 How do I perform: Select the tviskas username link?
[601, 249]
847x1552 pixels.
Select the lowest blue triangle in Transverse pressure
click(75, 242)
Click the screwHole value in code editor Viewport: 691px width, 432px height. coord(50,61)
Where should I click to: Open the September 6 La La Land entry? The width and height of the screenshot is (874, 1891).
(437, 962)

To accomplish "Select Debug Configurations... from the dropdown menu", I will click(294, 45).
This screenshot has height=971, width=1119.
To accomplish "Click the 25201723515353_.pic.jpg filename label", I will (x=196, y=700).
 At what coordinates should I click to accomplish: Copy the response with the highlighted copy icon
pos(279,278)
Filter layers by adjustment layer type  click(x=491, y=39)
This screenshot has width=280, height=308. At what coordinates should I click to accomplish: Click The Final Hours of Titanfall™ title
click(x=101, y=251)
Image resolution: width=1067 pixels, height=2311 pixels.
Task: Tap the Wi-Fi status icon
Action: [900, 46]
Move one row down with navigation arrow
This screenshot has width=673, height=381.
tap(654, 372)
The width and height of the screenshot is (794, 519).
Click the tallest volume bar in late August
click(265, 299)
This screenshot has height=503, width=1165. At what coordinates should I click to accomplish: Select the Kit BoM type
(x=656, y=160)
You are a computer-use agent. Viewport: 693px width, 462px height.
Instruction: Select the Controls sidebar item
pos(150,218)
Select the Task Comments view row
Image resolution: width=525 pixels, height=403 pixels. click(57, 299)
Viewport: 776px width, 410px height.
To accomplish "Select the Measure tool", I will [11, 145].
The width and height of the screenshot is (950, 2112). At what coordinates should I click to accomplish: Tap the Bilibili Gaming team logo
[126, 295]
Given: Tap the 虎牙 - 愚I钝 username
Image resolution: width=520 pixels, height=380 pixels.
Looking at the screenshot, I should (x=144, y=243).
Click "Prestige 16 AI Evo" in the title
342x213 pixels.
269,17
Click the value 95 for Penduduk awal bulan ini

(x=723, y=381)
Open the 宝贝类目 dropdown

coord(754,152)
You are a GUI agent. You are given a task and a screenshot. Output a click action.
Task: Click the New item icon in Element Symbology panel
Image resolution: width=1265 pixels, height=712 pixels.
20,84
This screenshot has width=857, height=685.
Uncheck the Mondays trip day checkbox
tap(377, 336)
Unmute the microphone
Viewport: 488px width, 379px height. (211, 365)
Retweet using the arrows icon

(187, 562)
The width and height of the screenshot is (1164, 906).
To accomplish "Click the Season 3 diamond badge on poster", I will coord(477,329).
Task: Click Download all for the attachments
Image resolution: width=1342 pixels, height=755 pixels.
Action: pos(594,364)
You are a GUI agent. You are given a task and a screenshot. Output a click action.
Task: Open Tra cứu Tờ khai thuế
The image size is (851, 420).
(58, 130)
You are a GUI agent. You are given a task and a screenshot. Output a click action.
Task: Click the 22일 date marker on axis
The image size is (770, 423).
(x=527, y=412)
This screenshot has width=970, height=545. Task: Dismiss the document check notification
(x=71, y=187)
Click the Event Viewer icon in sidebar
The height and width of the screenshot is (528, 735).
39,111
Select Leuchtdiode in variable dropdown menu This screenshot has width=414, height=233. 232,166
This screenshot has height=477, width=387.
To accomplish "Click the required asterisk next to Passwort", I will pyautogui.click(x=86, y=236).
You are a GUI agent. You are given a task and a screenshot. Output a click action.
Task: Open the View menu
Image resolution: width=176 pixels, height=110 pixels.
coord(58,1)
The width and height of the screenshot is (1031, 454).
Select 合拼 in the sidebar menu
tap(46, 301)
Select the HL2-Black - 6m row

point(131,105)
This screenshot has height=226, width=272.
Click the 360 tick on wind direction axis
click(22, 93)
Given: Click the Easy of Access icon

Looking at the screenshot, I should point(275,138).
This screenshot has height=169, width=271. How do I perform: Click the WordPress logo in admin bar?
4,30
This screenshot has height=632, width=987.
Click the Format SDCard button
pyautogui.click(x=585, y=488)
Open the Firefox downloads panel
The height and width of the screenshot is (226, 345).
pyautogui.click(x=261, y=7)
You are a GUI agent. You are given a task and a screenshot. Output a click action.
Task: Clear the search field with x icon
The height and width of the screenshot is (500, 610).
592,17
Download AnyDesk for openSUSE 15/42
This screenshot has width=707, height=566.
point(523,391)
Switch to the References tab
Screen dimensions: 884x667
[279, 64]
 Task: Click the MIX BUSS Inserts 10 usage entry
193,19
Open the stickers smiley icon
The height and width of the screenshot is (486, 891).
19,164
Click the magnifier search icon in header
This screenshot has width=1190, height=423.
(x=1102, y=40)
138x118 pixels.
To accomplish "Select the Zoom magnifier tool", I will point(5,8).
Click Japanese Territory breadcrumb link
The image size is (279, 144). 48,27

════════════════════

▶ [Goal of the exercise]: Only the lines above from the line with "Select the Task Comments view row" to the line with "Task: Click the New", those two lines included, should be reproduced exactly.

▶ [Answer]:
Select the Task Comments view row
Image resolution: width=525 pixels, height=403 pixels. click(57, 299)
Viewport: 776px width, 410px height.
To accomplish "Select the Measure tool", I will [11, 145].
The width and height of the screenshot is (950, 2112). At what coordinates should I click to accomplish: Tap the Bilibili Gaming team logo
[126, 295]
Given: Tap the 虎牙 - 愚I钝 username
Image resolution: width=520 pixels, height=380 pixels.
Looking at the screenshot, I should (x=144, y=243).
Click "Prestige 16 AI Evo" in the title
342x213 pixels.
269,17
Click the value 95 for Penduduk awal bulan ini

(x=723, y=381)
Open the 宝贝类目 dropdown

coord(754,152)
You are a GUI agent. You are given a task and a screenshot. Output a click action.
Task: Click the New item icon in Element Symbology panel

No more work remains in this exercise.